Copy each line below exactly as it appears. Pictures are to be omitted.

Records shown below:

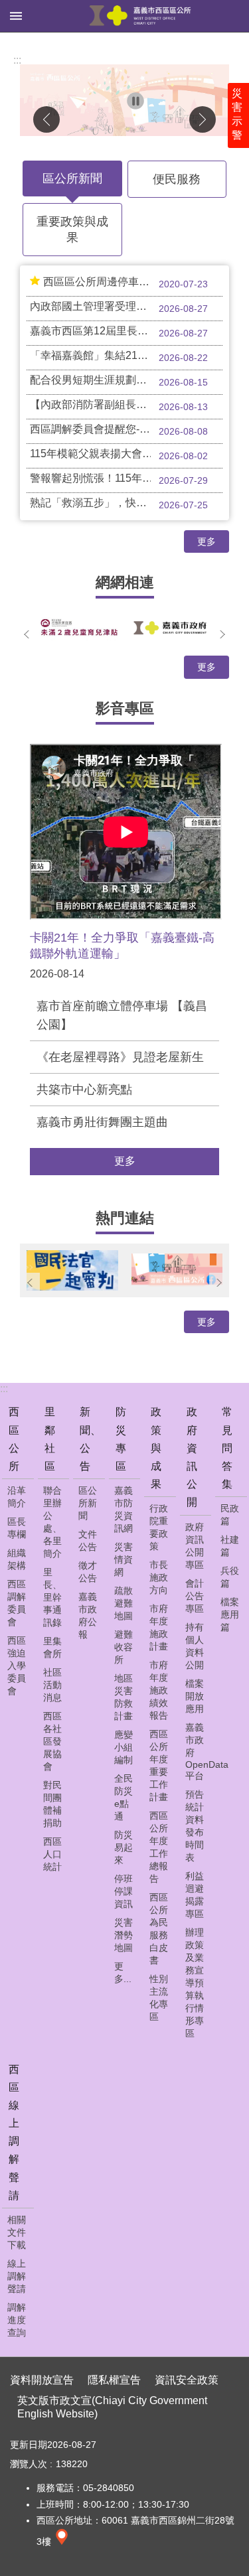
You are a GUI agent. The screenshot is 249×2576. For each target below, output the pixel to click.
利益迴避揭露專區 (194, 1895)
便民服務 (177, 179)
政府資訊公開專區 (194, 1546)
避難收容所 (123, 1647)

End of Records shown.

» Answer space
You are a GUI agent. The screenshot is 249×2576. For each target below, output the pixel to click.
利益迴避揭露專區 (194, 1895)
便民服務 (177, 179)
政府資訊公開專區 (194, 1546)
避難收容所 (123, 1647)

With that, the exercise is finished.